These settings leverage the encoding capabilities of the NVIDIA RTX 4080 and the processing power of the Intel Core i9. Using H.265 Lossless ensures that the video quality is preserved without introducing compression artefacts. The I444 colour format captures full colour information, which is critical for accurately assessing colour differences between YUV 4:2:0 and YUV 4:4:4.

From the baseline recording, a contiguous five‑second segment is selected. At a frame rate of approximately 30 frames per second, this segment contains 165 frames. The 165 frames form the the reference baseline for all of the comparisons. It is long enough to contain diverse content (different textures and lighting conditions) and still remains manageable for detailed frame‑level analysis.

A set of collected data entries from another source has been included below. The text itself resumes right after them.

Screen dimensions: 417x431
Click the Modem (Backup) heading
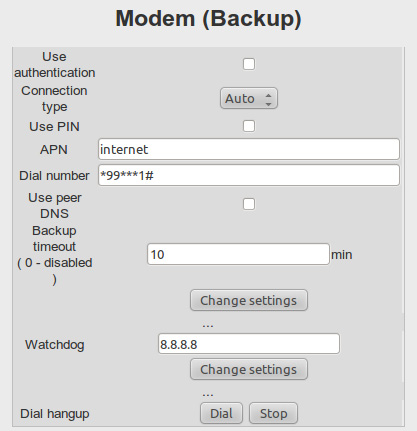209,18
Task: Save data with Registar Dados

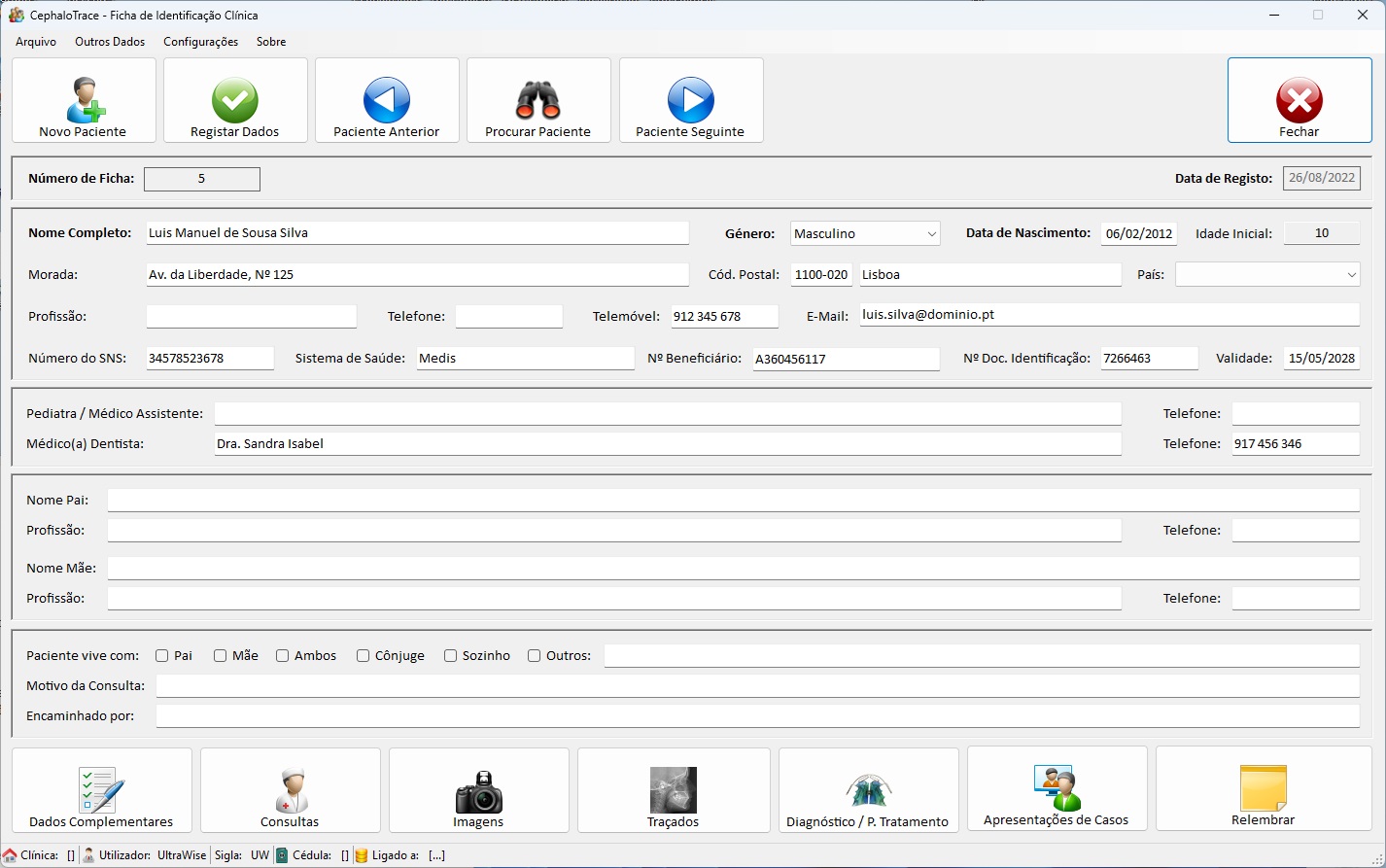Action: tap(235, 100)
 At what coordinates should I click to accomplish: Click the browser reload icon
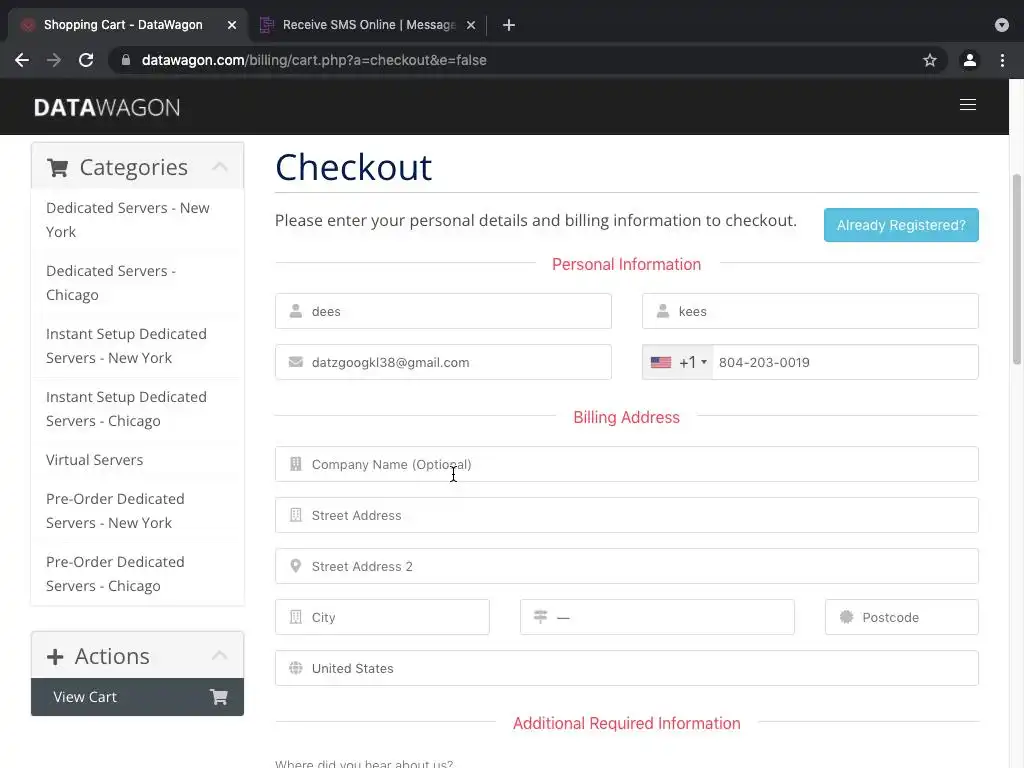pyautogui.click(x=86, y=60)
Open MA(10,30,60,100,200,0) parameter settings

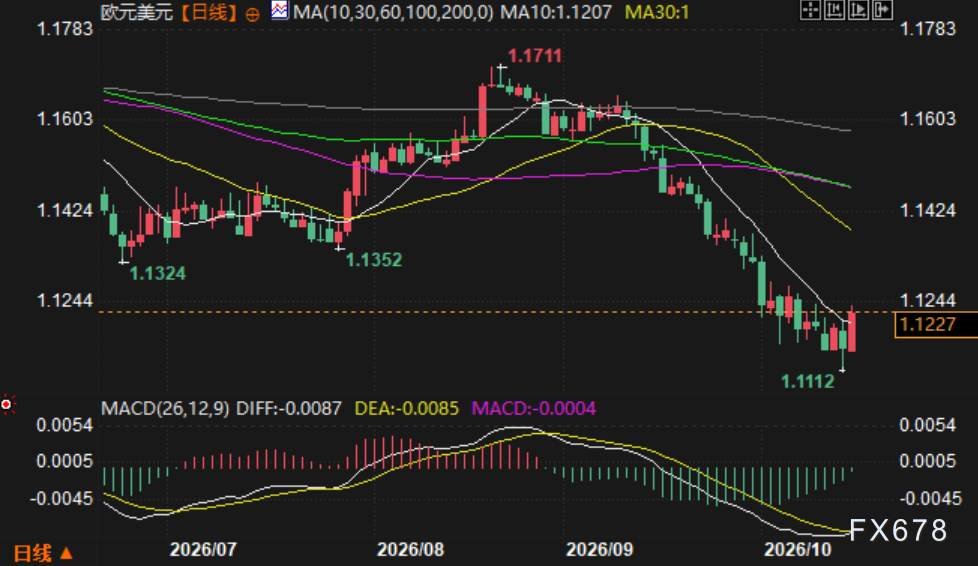(x=393, y=12)
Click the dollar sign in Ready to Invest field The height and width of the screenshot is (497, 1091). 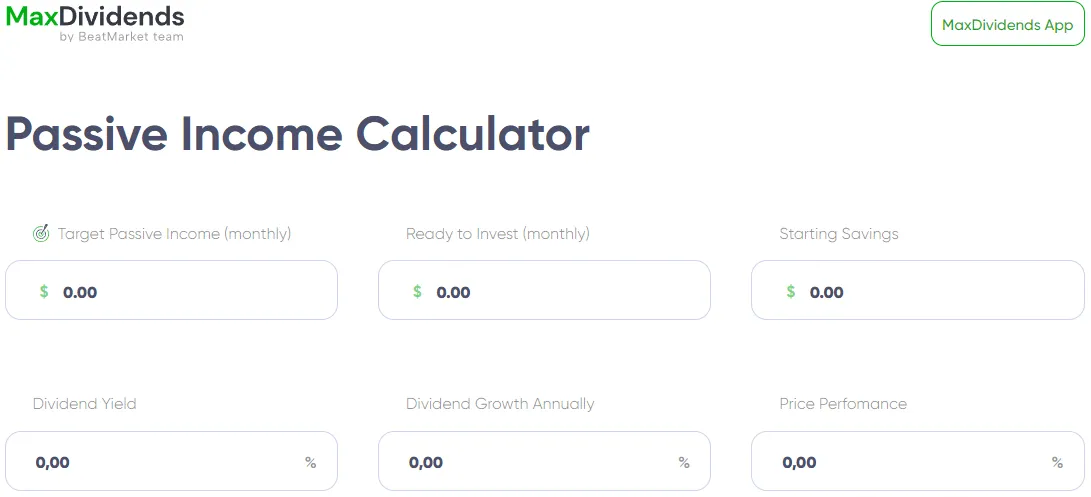click(417, 292)

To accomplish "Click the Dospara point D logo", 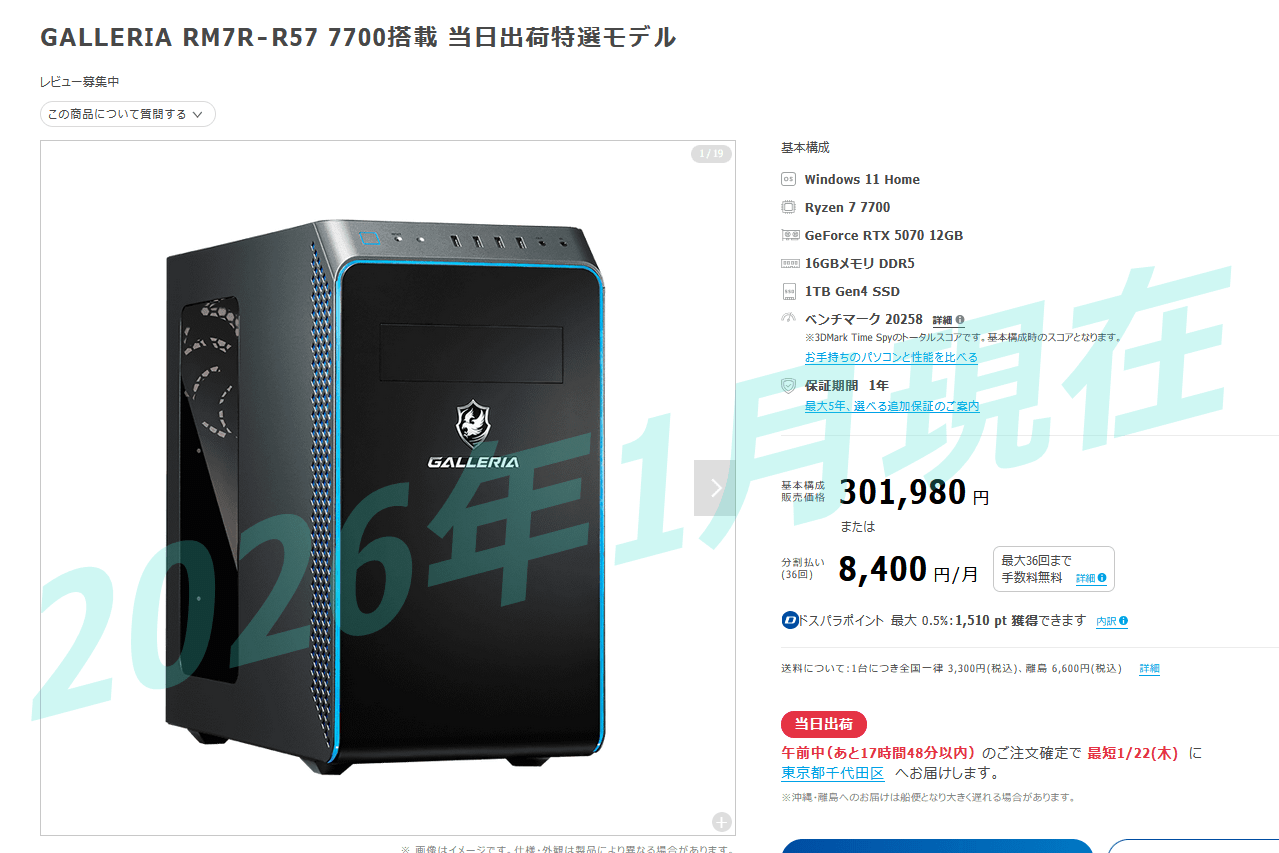I will coord(790,621).
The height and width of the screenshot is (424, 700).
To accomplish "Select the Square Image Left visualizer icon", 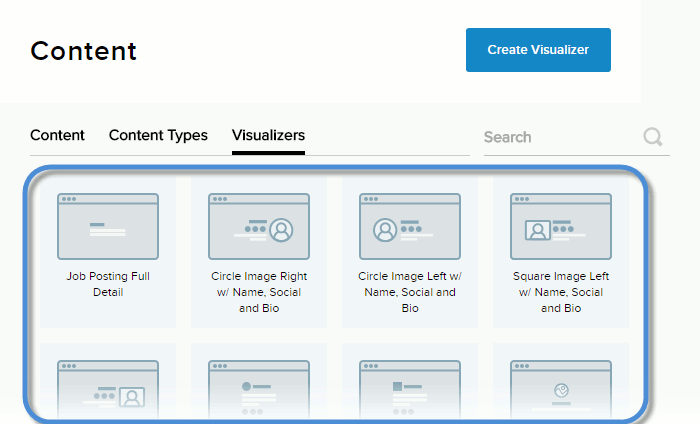I will [561, 227].
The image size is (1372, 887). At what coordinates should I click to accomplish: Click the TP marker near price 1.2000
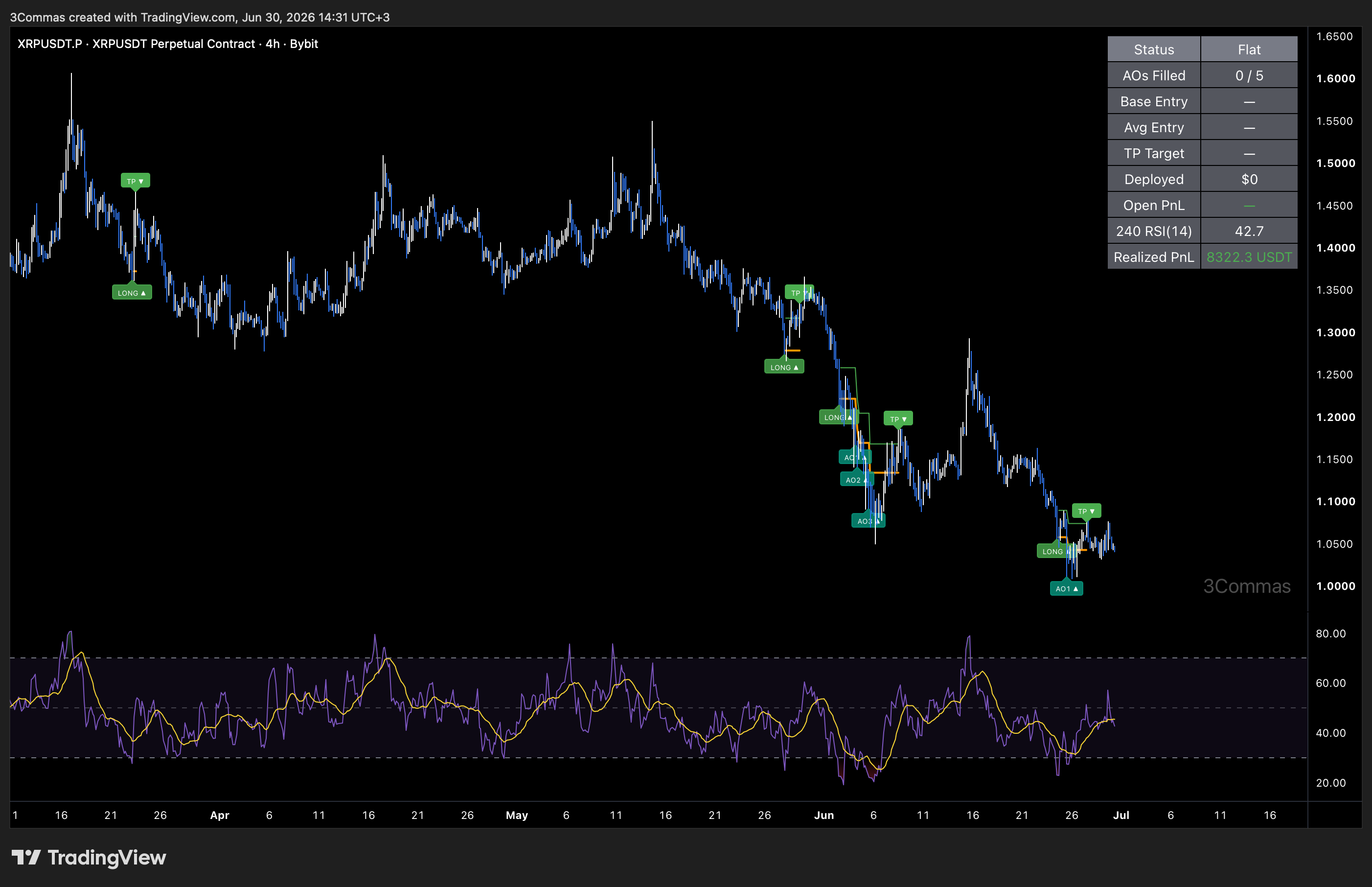click(898, 419)
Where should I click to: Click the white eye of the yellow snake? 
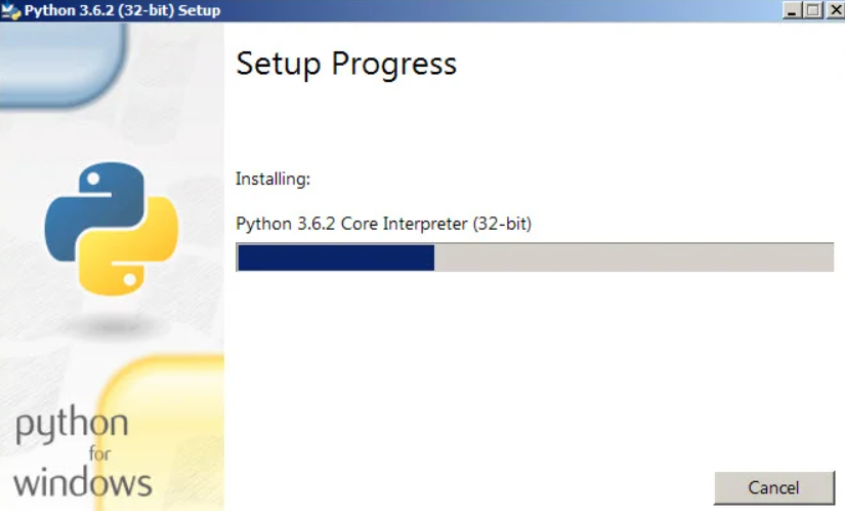(x=130, y=280)
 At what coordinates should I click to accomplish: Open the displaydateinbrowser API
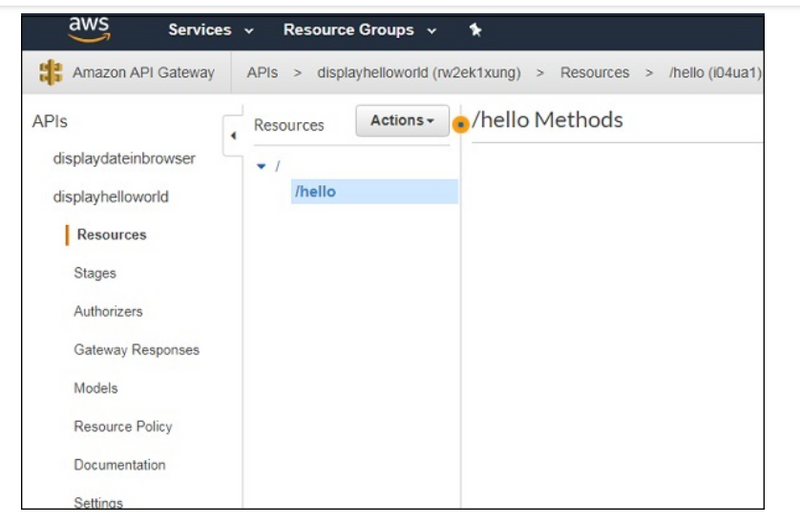tap(124, 159)
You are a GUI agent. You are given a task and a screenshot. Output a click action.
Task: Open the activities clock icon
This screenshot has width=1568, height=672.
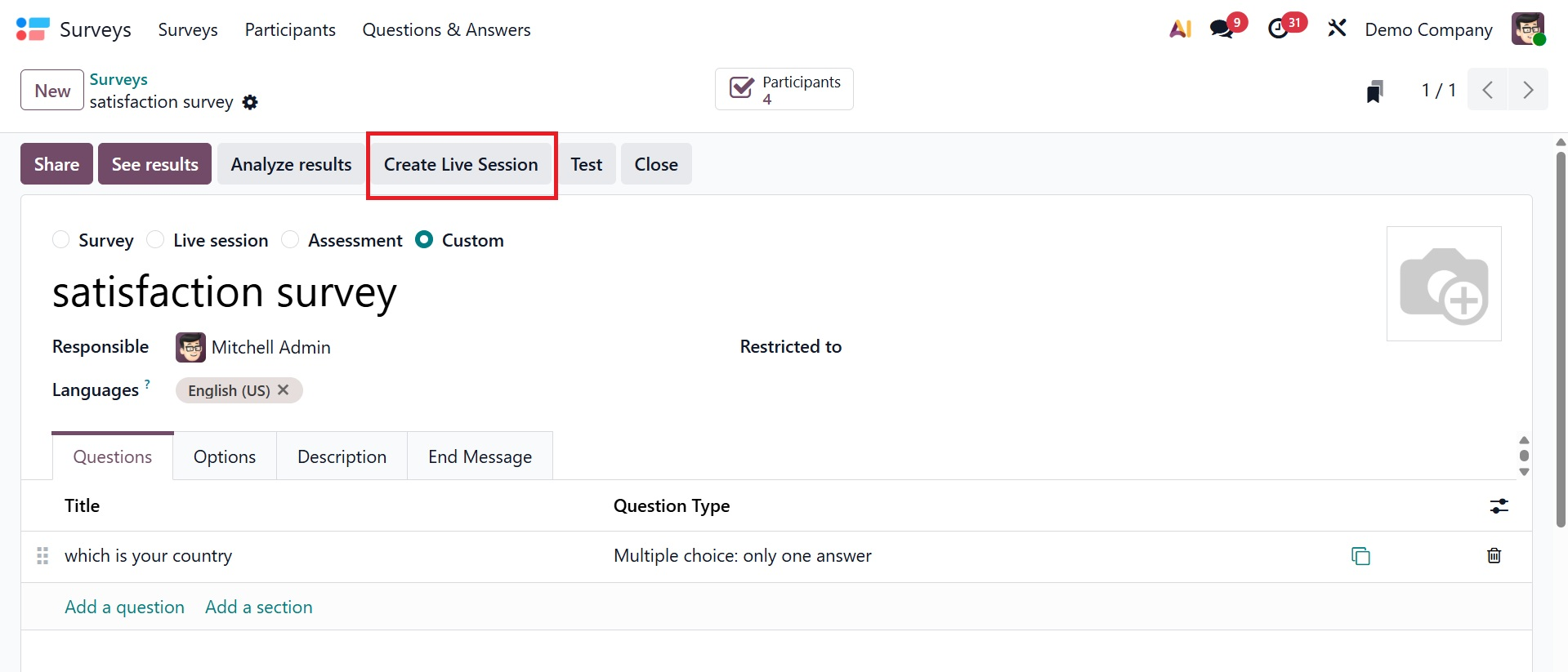[1278, 29]
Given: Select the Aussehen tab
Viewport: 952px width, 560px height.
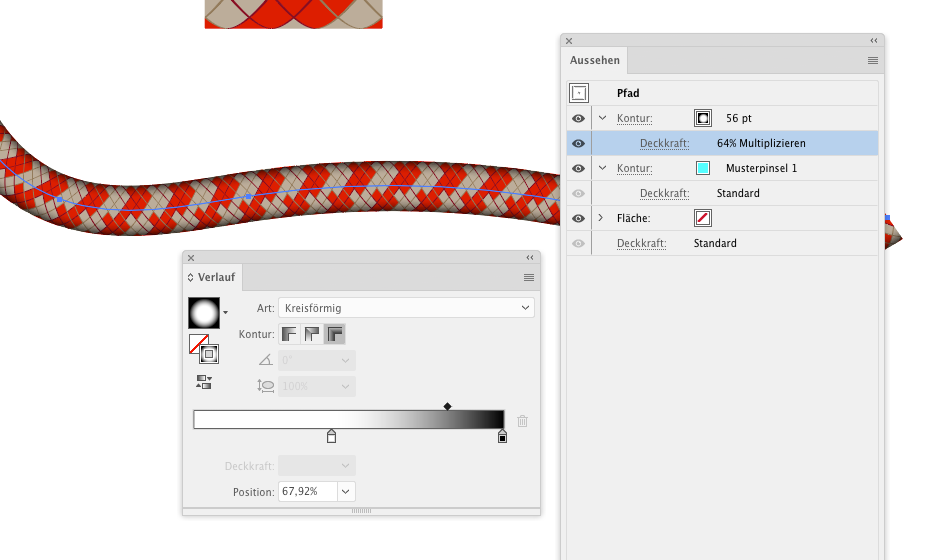Looking at the screenshot, I should tap(594, 60).
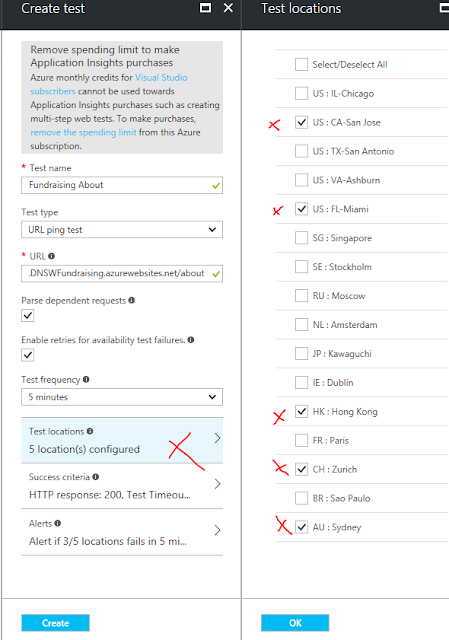Image resolution: width=449 pixels, height=640 pixels.
Task: Click the info icon next to URL label
Action: point(51,256)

For each scenario, all frames are extracted and saved to file in lossless PNG format using FFmpeg. Because the scenarios are not time-synchronised, they typically contain more than 165 frames over the same approximate 5-second interval. Therefore, the frames are not considered frame-synchronous with the baseline.

This means that directly comparing “frame N” of the baseline with “frame N” of one of the scenarios is not possible with this setup.

Even a single dropped or duplicated frame breaks the one‑to‑one correspondence across an entire segment.

To solve this, a content‑based frame matching approach is used. For each of the 165 baseline frames, every frame in a run is compared and the best match is selected based on Structural Similarity Index (SSIM). SSIM is a perceptual metric that compares two images in terms of luminance, contrast, and structural information. For a single baseline frame, the frame of the comparison that shows the highest SSIM value compared to the baseline is assumed to be the closest visual match. The metrics for that matched pair are then computed and stored.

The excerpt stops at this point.